Linda Hoye, one of my sisters in Story Circle Network, reminded me today that SCN’s Stories from the Heart Conference 2012 will take place April 13-15, here in Austin. She’ll be there. Sisters I’ve met in person or online will be there. Sisters I would like to meet will be there.
Will I be there?
I’m dithering. But I think the answer is Yes.
You see, I attended the 2008 conference and benefited in ways I can’t begin to describe. In 2010, however, citing fiscal responsibility and restraint (aka saintly self-denial), I did not attend. Later, I told a friend it was a good thing I hadn’t arranged to go, because on the weekend of the conference I was sick in bed. She responded, “You were sick because you didn’t go to the conference.” She was right.
Story Circle Network, a nonprofit organization with an international membership, exists to help women write their life stories and share them with each other and with posterity. Conference workshops focus on ways to get those stories onto the page. There’s a keynote speech by a noted author, and social hours, and a farewell luncheon with entertainment, and an evening of sharing at an open mike. I could go into detail, but I won’t. All the information is on the webpage.
Anyway, some things can’t be scheduled. The most memorable moment of the 2008 conference wasn’t on the program.
It happened Saturday evening where a dozen or so strangers were gathered around a table in the hotel restaurant, having dinner and talking about our lives.
One of the women, Jean, said she had moved to San Antonio in the aftermath of Hurricane Katrina. She had been traveling when the hurricane hit, and her home in New Orleans had been spared, but at her age, she could never feel secure living there again. She was seriously depressed; she had lost her home and way of life, the relative she had come to live with had died, and no one could understand the trauma she had experienced. She felt hopeless.
Midway through the meal, the restaurant manager, a tall, young African-American woman, stopped by the table to make sure service had been adequate. She asked about the conference. One of the diners explained why we were there and invited her to write with us.
“Oh, I’m not a writer.”
In Story Circle, that excuse means nothing. “Then maybe you have a story to tell.”

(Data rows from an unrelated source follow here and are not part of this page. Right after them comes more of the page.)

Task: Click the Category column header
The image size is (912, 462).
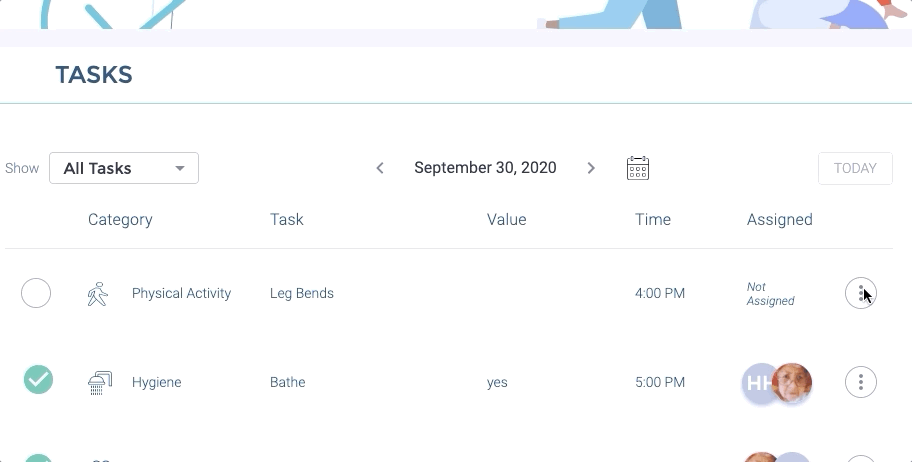Action: 120,220
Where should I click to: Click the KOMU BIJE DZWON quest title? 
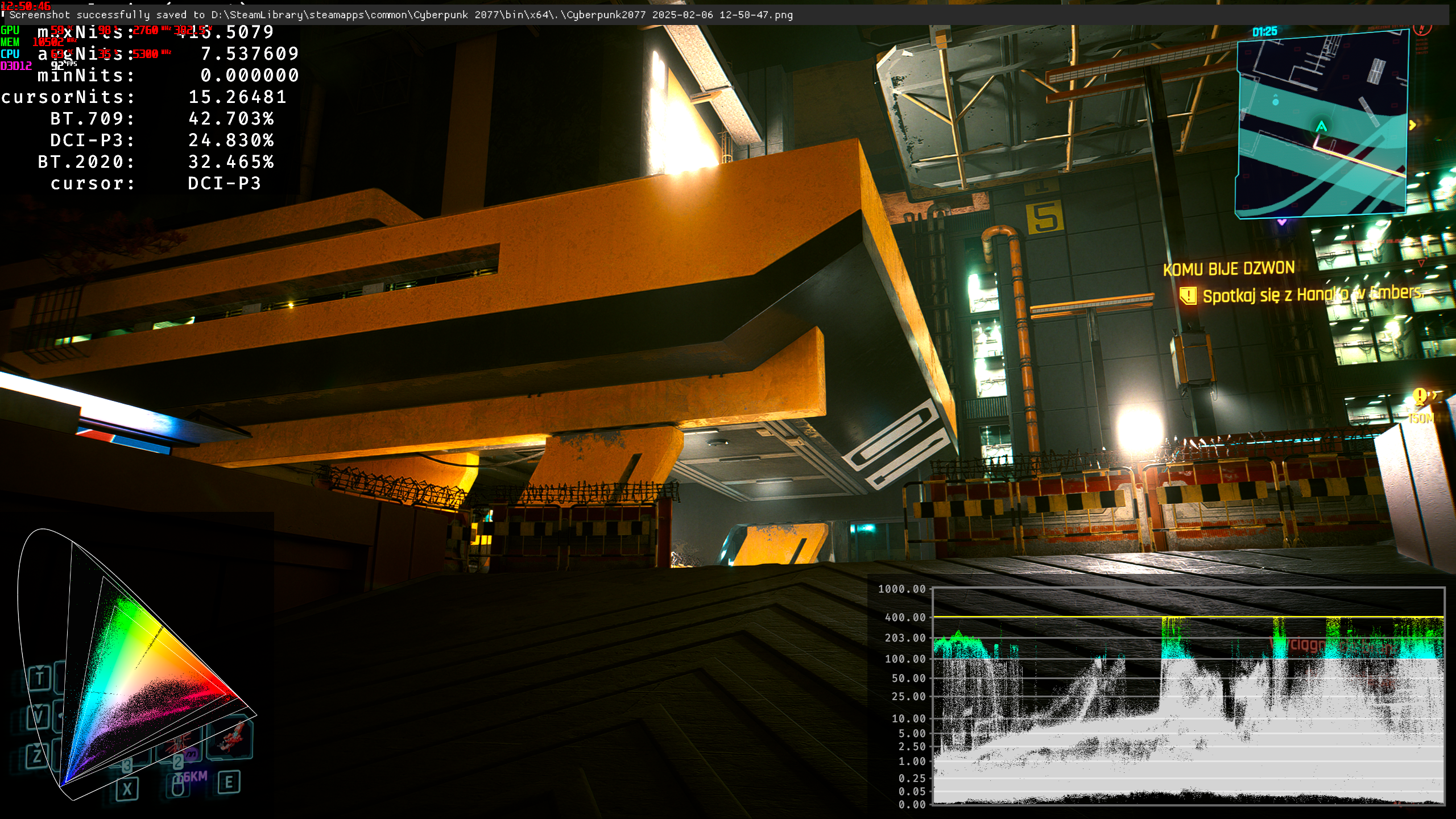click(1228, 268)
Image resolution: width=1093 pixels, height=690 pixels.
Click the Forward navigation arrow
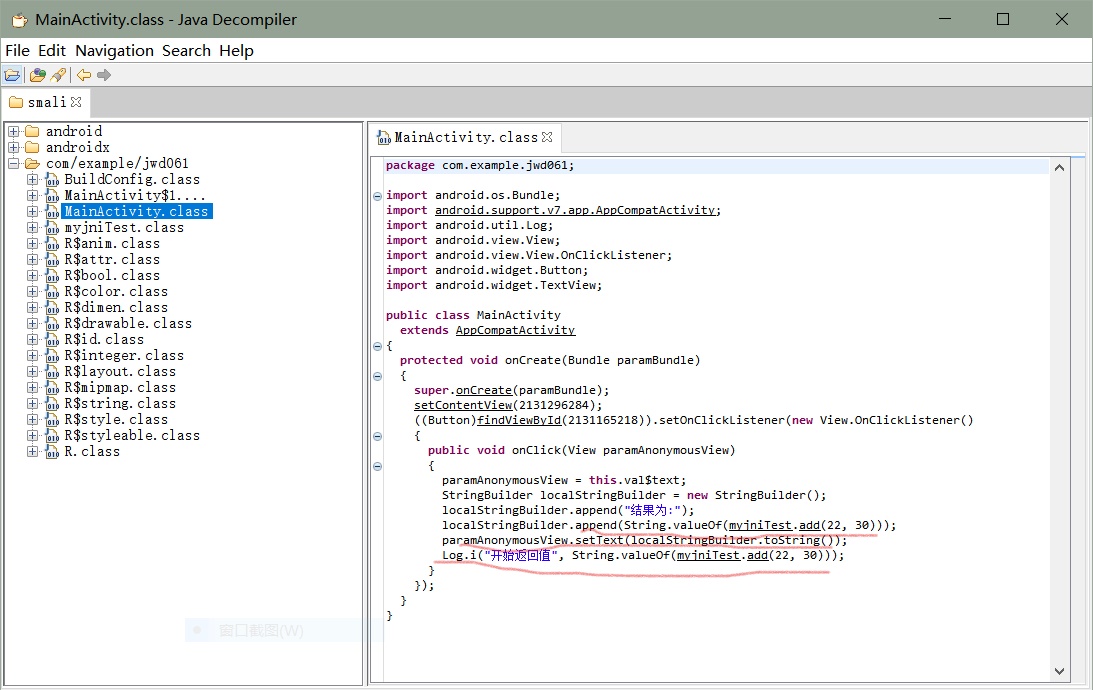coord(104,75)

“Oh, yes,” she said, “I have a story.” And, in a voice that drew us in, she launched into an account that went something like this:
I was in New Orleans when Hurricane Katrina hit. I managed the food services at a nursing home for elderly nuns. We helped get the nuns evacuated, but there was no room for anyone else, so all the staff stayed behind. Some of the people had gone and gotten their children, so they were with us, too. When the water began to rise, we went upstairs, but the water kept rising, so we got on the roof. We were up there for days, with helicopters going over, and us waving and shouting, but they ignored us. When the waters went down, some of us went looking for food, because we had nothing. We waded through the flood to a grocery store where we found some bread, and we carried it back, but our legs broke out in ulcers from the chemicals polluting the water. When the helicopters finally landed, they wanted to take the children, but we said, No, if you take the children, we’ll never see them again. We kept the children with us. We were up there for two weeks. When I finally got out, I found my brother in Chicago and went to him, but the city was too big. I needed somewhere smaller and more like home, so I came to Austin and got this job. But I can’t forget, and nobody here really understands what I’ve been through.

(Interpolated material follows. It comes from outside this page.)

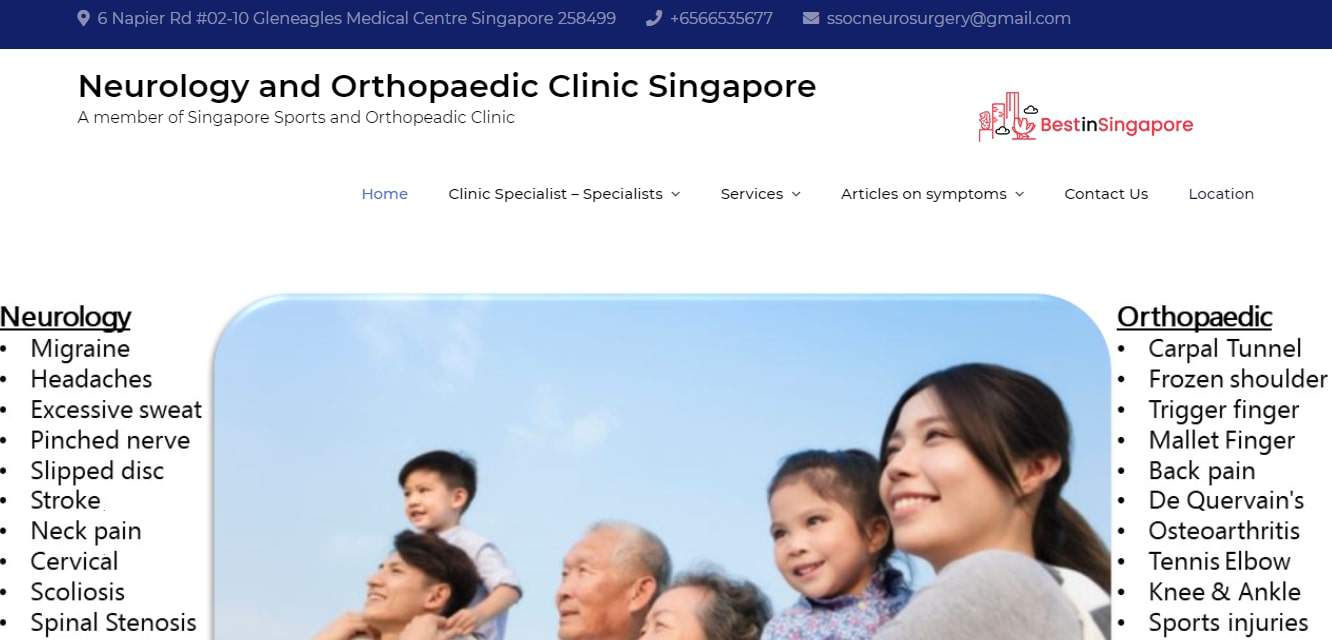Email ssocneurosurgery@gmail.com link

point(948,18)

When she stopped talking, the room was hushed. We must have looked like wide-eyed children listening to a ghost story. Then someone said, “There’s a lady here who needs to talk to you,” and led her to Jean.
Later, discussing what had happened around that table, one of the listeners called it holy.
That’s exactly what it was.
And that’s why for all my dithering, I really have no choice. I’m going to have to say Yes.